Foreign influence on Jews in the intertestamental period and its impact on contemporary society
What implications does the foreign influence on the Jews in the intertestamental period have for contemporary society, and what lessons does it provide?
The intertestamental period, sometimes known as the Second Temple or Late Hellenistic period, dates from the consecration of the Second Temple in 516 BC until the emergence of the Christian New Testament around 70 AD (Scott, 1995). The Jewish people, like many others in the Middle East, had experienced waves of invasion by Assyrians, Babylonians, and Persians and were now faced with the sweeping influence of the Greeks. There was some military resistance to the Greeks, and many Jewish communities existed outside Palestine, where they encountered influences from Egypt, Rome and other cities and regions as well.

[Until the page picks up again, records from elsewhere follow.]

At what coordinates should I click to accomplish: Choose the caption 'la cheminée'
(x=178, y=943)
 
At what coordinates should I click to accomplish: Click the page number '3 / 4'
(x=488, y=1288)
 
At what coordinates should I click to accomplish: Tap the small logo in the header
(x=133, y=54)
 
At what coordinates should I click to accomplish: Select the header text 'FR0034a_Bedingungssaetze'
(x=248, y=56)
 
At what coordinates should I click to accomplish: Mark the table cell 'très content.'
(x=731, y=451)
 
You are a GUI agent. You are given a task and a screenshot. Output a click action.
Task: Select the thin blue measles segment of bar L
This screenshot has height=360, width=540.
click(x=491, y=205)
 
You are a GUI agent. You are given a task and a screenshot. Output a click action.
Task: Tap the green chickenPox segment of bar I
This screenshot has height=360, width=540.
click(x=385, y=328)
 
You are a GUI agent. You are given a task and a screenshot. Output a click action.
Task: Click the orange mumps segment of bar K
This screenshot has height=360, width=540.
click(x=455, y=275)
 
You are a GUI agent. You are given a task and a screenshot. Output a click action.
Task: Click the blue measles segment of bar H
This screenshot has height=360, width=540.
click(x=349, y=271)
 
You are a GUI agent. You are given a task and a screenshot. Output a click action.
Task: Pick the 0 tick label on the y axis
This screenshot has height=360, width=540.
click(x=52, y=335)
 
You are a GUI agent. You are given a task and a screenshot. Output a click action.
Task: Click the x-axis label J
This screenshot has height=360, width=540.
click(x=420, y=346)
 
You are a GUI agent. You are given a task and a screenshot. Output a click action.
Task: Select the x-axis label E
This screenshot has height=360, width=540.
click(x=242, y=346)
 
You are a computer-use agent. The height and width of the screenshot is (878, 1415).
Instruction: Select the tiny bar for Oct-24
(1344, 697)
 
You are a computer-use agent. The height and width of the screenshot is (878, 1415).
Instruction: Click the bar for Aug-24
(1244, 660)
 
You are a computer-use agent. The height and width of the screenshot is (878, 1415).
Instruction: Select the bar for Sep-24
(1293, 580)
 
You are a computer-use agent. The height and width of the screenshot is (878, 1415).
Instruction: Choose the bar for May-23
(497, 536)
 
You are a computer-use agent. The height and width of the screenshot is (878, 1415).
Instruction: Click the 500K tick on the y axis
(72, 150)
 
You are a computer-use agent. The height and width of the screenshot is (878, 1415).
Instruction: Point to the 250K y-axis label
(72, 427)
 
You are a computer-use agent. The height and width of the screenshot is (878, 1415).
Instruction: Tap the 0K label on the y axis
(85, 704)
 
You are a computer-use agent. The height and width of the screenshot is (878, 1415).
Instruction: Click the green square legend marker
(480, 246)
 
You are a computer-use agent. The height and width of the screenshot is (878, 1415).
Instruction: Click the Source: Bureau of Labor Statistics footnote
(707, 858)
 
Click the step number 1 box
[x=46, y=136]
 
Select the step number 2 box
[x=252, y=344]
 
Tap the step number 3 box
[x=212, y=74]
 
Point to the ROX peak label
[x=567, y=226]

The Greek invasion was different from all the others because the political and economic administration of the Greek empire helped to spread Hellenistic culture in Jewish territories, and to diasporic Jewish communities living across the region. Grabbe (2008, p. 162) notes that this influence “worked both ways” and likens the situation to the Anglicisation of India in the nineteenth century, where there was a complex synthesis of the two cultures. Greek language and culture dominated the administration but the life of ordinary Jewish people, including the practice of their religion, carried on much as before.
The intercultural environment that characterised intertestamental Jewish life demonstrates that human cultures do not remain fixed and separate. They must co-exist, even though there are tensions between them. Greek philosophy and rhetoric were eagerly studied by Jewish intellectuals, as we can clearly see in Jewish writers such as Philo of Alexandria who quotes Homer even as he explains the Torah (Rios, 2015). This did not mean that the Jewish faith and its traditions were rejected. Contact between cultures in contemporary society is therefore something to be welcomed, as an enrichment to our faith and an opportunity for reflection, learning and renewal.
Grabbe, L. L. (2008) A History of the Jews and Judaism in the Second Temple Period, Volume 2: The Coming of the Greeks: The Early Hellenistic Period. London: Continuum.
Rios, C. M. (2015) Philo of Alexandria: An introduction to the Jewish exegete and his intercultural condition. Scriptura 114, pp. 1-13.
Scott, J. Jr. (1995) Jewish Backgrounds of the New Testament. Grand Rapids, MI: Baker Academic.